Durante a cerimônia de sanção, no Palácio do Planalto, Lula defendeu que a medida representa uma “reparação” aos consumidores que adquirem produtos de pequeno valor pela internet. Ele também relembrou que o Congresso retomou a tributação em 2024 e rebateu as críticas de empresários sobre o fim da cobrança.

Além da isenção para compras de até US$ 50, o texto altera as regras para a importação de medicamentos não disponíveis no mercado interno.

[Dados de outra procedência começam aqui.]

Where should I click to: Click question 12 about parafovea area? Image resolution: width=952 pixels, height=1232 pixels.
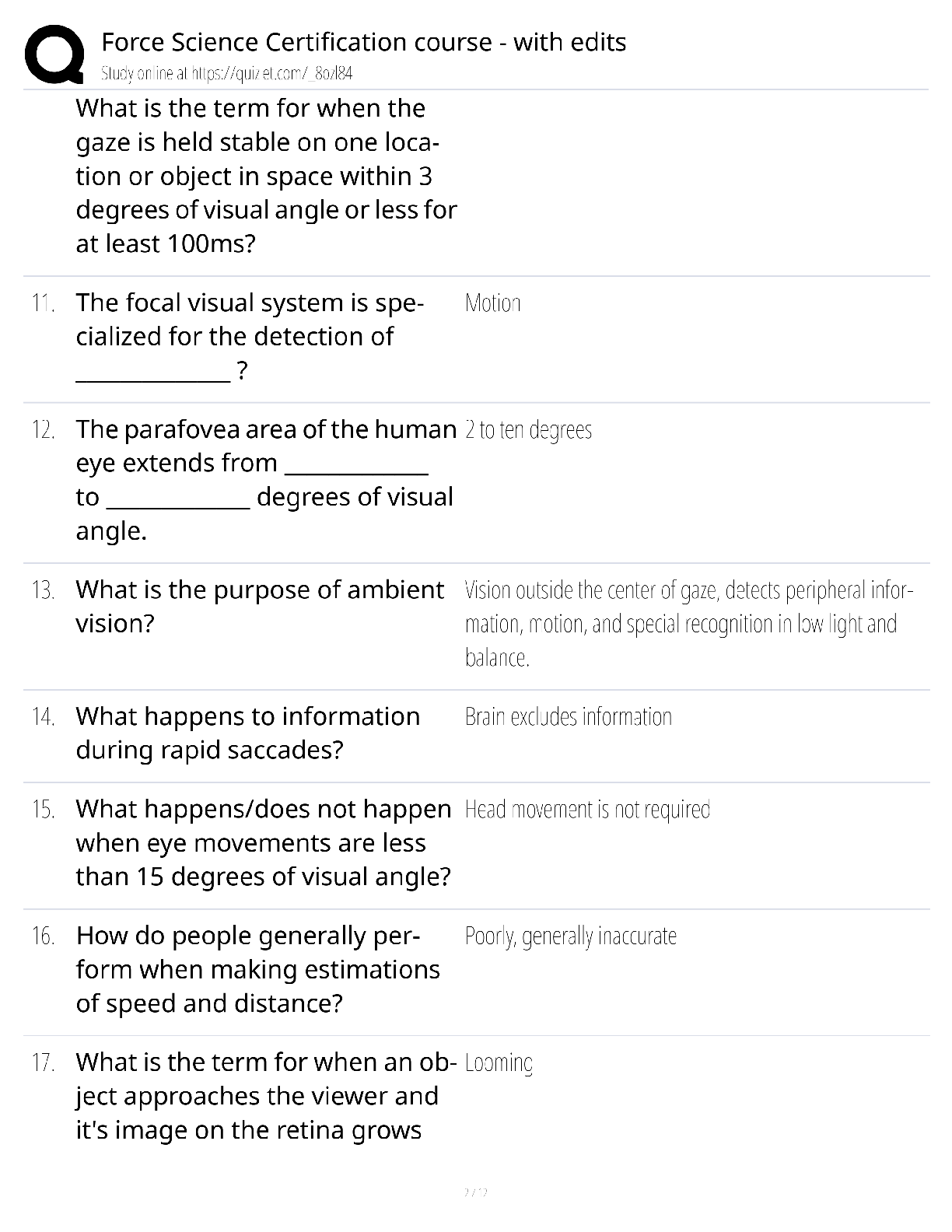click(x=266, y=479)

A medida vale para pessoas físicas, para uso próprio e individual, voltado ao uso do tratamento de doenças raras ou negligenciadas. No evento, Lula pediu que a isenção do imposto de importação fosse estendida a remédios adquiridos pelo Sistema Único de Saúde (SUS).

Histórico

Em maio, o governo federal zerou o imposto de importação para as compras de pequeno valor, depois do desgaste causado pelo retorno da cobrança, aprovado pelo Congresso em 2024.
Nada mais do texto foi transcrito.